But as much as student loans may help you pay for college or university, how will they affect your credit scores? 

Let’s dig deeper into student loans and how they may impact your credit. 

Can Student Loans Affect Your Credit Scores?  

Yes, your student loan can impact your credit scores, both positively and negatively. But whether it impacts it in a good or bad way depends on how you manage it.

The Effect Of Student Loans On Your Credit Scores 

Having a loan is one of the most effective ways to build and improve your credit scores. But if you mismanage your loan, your scores could take a hit. Let’s take a look at some of the more common ways a student loan could negatively impact your credit:

Missed Student Loan Payments 

Your payment history usually plays the biggest role in your credit score calculation. If you miss a loan payment, it can negatively impact your credit.

Loan payments that are more than 30 days overdue (depending on the lender) are often reported to the credit bureaus and noted on your credit report. When this happens, your credit score will likely dip. 

Defaulting on Your Student Loan

Your student loan will eventually be considered in default if you stop making payments for an extended period of time, usually after 270 days. Your credit report will reflect the default, and your credit score will likely suffer as a result.

Student Loan Sent To Collections

Once your student loan is in default, your account will be charged off and eventually sent to a collection agency to make up for the funds still owed.
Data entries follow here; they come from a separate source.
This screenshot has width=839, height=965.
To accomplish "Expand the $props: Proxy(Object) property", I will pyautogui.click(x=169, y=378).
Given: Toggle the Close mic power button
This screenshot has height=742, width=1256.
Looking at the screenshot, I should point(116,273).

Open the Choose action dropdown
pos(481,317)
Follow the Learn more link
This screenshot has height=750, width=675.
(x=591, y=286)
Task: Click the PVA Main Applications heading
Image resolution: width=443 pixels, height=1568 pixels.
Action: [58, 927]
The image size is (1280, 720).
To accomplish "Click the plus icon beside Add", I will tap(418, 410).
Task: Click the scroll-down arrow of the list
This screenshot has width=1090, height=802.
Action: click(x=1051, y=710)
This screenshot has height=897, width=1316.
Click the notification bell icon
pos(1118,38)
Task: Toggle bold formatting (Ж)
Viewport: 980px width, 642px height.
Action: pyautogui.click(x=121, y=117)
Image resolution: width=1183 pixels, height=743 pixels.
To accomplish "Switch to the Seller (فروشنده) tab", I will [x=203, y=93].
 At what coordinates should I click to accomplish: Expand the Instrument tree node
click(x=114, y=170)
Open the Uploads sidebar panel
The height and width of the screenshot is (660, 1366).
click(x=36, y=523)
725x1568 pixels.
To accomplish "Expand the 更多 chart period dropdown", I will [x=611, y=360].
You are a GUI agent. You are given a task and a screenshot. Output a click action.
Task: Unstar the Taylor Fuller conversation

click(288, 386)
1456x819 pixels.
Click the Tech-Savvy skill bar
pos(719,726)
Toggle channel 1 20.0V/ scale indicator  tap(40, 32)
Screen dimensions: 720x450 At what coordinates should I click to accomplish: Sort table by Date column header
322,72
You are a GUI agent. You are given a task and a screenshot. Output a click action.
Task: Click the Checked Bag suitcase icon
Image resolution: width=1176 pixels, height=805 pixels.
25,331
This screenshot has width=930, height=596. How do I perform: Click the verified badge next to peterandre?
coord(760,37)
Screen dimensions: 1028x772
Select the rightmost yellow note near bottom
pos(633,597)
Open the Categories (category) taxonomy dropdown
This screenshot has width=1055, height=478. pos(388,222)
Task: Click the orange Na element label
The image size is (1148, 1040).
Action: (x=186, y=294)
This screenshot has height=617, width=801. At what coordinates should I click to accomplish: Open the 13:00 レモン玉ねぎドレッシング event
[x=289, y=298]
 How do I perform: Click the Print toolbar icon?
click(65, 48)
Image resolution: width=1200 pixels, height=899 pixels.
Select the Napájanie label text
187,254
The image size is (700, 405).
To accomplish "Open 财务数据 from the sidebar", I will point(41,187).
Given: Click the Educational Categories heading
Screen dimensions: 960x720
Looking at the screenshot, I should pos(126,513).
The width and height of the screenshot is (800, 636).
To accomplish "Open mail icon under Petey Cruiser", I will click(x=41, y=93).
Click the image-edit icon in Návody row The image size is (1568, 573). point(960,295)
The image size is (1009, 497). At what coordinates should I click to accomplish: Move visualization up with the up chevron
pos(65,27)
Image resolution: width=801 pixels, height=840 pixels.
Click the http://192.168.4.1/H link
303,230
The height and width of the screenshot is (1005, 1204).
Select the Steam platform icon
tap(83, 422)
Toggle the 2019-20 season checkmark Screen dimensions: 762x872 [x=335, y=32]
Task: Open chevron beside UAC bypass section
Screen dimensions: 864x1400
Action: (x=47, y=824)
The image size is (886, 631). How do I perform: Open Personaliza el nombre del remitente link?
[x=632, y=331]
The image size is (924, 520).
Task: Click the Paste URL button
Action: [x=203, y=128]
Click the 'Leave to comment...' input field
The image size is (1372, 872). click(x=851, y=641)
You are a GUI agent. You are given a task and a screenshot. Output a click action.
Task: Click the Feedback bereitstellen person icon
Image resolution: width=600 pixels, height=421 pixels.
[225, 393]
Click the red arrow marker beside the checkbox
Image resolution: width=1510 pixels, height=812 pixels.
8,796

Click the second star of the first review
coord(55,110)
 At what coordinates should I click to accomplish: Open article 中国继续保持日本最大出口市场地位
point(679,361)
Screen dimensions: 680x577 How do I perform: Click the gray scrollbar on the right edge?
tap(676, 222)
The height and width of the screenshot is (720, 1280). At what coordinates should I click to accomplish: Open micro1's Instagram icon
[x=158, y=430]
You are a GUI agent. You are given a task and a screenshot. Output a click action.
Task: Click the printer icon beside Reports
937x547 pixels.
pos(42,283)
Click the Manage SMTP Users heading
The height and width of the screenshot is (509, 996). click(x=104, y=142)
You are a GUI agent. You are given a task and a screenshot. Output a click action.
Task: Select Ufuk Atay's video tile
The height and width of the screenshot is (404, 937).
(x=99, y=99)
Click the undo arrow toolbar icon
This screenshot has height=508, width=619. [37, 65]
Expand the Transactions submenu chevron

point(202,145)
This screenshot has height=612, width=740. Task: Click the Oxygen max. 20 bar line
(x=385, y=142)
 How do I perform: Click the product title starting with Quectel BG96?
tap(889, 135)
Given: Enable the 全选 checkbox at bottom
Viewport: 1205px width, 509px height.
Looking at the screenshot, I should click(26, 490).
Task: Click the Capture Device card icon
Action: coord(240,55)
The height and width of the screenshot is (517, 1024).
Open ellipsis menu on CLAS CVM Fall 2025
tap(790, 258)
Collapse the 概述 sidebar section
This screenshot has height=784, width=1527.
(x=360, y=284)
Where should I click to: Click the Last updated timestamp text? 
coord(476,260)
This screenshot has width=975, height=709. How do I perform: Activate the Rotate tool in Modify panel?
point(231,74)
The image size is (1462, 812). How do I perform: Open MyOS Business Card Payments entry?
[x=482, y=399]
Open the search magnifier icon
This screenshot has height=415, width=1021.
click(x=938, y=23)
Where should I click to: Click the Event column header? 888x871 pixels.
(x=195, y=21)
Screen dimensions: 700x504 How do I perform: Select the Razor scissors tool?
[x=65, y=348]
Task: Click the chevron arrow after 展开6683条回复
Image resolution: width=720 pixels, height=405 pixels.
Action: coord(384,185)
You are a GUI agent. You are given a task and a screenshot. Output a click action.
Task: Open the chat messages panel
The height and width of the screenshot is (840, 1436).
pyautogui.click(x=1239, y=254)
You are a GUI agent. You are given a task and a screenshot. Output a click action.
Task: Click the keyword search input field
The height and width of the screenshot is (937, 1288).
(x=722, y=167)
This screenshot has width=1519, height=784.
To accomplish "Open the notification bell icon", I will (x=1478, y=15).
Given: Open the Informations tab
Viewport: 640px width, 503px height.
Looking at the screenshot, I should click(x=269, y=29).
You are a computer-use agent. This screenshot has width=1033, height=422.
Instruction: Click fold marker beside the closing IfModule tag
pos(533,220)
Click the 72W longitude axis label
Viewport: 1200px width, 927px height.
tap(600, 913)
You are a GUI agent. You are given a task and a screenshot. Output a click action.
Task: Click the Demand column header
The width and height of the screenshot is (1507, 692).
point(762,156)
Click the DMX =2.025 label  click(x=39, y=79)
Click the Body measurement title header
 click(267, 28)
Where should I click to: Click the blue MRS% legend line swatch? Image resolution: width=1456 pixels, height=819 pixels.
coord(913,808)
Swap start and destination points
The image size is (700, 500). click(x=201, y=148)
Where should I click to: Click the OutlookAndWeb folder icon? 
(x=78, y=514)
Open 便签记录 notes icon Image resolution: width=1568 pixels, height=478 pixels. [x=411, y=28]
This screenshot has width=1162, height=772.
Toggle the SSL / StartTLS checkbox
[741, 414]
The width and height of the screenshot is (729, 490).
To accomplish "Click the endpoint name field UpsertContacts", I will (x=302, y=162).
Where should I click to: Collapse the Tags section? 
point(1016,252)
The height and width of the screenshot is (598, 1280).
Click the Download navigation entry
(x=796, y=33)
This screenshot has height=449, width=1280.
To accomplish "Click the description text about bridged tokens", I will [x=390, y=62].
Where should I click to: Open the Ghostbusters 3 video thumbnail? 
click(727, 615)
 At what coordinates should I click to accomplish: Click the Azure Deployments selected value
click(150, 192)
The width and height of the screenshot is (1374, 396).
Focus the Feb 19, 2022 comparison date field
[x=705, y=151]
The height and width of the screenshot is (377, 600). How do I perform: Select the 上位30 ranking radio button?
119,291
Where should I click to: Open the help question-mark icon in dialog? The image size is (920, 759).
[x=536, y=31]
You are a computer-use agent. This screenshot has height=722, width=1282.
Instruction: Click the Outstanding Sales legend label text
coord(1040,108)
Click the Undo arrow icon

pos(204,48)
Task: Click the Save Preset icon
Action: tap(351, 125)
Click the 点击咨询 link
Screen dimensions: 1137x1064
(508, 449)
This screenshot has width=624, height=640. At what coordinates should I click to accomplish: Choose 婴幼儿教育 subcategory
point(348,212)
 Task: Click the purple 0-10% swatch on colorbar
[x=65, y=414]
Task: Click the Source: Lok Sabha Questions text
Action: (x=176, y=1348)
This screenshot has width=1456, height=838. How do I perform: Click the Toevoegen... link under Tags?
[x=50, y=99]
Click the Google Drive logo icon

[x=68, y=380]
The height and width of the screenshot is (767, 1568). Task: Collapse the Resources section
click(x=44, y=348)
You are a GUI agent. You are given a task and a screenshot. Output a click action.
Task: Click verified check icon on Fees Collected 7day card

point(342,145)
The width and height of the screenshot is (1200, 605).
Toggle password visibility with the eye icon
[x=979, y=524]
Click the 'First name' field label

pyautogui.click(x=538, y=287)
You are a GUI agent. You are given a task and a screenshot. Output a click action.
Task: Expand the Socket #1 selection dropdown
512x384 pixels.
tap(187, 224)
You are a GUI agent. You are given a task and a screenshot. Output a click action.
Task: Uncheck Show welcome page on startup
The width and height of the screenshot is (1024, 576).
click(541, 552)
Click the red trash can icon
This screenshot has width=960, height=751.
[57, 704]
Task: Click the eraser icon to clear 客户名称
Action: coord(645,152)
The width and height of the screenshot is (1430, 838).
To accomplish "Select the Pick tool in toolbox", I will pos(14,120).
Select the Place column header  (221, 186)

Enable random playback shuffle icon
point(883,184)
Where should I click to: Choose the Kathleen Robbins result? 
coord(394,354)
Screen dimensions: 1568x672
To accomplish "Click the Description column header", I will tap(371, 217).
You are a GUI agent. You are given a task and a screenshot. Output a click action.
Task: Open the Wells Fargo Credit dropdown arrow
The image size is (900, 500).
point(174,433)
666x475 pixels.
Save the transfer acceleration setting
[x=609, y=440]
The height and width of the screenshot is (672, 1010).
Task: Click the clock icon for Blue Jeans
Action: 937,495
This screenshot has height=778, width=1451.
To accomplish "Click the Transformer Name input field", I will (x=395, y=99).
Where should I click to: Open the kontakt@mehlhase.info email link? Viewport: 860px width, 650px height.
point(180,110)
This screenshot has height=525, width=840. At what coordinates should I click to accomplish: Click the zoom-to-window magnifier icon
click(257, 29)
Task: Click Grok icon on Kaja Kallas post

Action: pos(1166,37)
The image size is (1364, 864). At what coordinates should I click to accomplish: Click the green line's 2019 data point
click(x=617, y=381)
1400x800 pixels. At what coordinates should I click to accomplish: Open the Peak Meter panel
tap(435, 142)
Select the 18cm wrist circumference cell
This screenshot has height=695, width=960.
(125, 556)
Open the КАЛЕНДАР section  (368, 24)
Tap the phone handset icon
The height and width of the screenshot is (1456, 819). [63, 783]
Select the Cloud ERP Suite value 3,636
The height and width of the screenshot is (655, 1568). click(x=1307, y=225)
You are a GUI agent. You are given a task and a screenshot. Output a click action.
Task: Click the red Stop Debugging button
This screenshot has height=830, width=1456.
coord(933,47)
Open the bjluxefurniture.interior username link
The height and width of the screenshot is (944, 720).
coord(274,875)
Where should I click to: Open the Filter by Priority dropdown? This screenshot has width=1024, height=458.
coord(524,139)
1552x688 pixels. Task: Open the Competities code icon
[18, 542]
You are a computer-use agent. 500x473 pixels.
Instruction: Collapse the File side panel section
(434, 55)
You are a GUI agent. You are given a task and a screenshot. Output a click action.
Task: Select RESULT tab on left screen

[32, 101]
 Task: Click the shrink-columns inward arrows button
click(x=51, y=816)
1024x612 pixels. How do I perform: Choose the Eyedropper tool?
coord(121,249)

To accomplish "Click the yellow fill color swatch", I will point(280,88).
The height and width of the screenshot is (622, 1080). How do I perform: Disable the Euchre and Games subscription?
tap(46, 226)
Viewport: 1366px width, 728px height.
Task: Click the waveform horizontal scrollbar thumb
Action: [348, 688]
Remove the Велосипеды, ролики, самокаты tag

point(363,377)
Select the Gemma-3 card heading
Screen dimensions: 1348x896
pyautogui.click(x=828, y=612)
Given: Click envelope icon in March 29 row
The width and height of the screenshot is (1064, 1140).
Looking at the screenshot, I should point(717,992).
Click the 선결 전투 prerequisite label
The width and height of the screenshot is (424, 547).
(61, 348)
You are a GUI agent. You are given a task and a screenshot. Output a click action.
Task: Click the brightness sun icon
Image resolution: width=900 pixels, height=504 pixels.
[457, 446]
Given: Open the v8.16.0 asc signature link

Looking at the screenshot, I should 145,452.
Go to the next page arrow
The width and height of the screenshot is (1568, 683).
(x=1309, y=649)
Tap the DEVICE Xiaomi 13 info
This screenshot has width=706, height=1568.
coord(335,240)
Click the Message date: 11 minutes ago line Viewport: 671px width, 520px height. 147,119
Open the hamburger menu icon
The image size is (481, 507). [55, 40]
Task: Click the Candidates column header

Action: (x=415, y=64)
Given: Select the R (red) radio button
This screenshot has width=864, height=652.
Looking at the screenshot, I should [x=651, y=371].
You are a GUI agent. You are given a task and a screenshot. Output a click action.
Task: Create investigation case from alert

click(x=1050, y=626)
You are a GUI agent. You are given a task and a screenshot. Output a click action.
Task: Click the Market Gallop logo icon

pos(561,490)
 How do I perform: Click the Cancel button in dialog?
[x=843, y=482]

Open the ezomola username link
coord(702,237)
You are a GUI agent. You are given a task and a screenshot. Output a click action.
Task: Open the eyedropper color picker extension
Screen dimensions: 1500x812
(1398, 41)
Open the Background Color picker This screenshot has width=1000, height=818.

Even if you manage to pay off the outstanding balance, your credit report will record the delinquent account, which will remain on your report for up to 6 – 7 years. During that time, you’ll receive an R9 crediting rating and your credit scores may decline. This, in turn, may make it difficult for you to secure any loan or credit products in the future.

Can Student Loans Help Build Your Credit Scores? 

Yes, you can use your student loan to help you establish healthy credit by doing the following:

Build A Solid Payment History 

As mentioned, your payment history can play a key role in your credit score. If you make timely payments toward your student loan each billing cycle, you’ll build a positive payment history which may help you improve your credit. As with any other type of loan, your student loan could positively affect your payment history, as long as you’re responsible with your payments. 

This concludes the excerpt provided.